PRs are welcome to improve this dataloader.

</details>

---

<details>
<summary>Rosbag dataloader</summary>

If you're working with rosbags, either ros1 or ros2 bags, there's a few reasonable conditions by which you can simply run

```bash
rko_lio /path/to/bag
```

and the system will work. These are:
- The bag contains only a single lidar and a single imu topic.
  - If multiple exist, you’ll be prompted to select one via the `--lidar` and/or `--imu` flags.
- The bag contains a TF tree with a static transform between the lidar and imu frames.
  - Note that we support only static TFs, on either the python bindings or the ROS version. Dynamic TF handling is out of the scope of the python bindings. I haven't really had a requirement where I need to handle a dynamic TF between the IMU and LiDAR, though I did consider how to. Open an issue if you need this supported on the ROS side.
- The frame names in the message header match the names in the TF tree, i.e., the lidar message header `frame_id` has to match a frame id in the TF tree. Similary for the imu.
  - Yes, there are cases where the frame ids don't match. And yes, because I ran into this problem myself, I provide a way to handle this case. Override the frame ids with the `--lidar_frame` or `--imu_frame` flags.

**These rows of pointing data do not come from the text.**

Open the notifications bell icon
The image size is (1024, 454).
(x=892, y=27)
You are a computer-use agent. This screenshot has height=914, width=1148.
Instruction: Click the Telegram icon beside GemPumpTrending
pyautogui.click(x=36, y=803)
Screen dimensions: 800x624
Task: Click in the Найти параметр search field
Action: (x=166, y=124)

If the rosbag has no TF tree:
- First, please ask your data provider to include the TF tree.
- You can manually specify the extrinsics via the config (see [`config/leg_kilo.yaml`](config/leg_kilo.yaml) or [`config/oxford_spires.yaml`](config/oxford_spires.yaml) as references).
- Also: can dataset providers please include TF trees in bags by default? ~~makes no sense~~

</details>

---

<details>
<summary>HeLiPR dataloader</summary>

This is deprecated and planned to be removed in a future release. I'm prioritising documentation for other parts and other tasks. If you need it, open an issue.

</details>

---

### Configuration

All configurable parameters are defined in [`config/default.yaml`](config/default.yaml).
For descriptions of each parameter, see [config.md](../docs/config.md).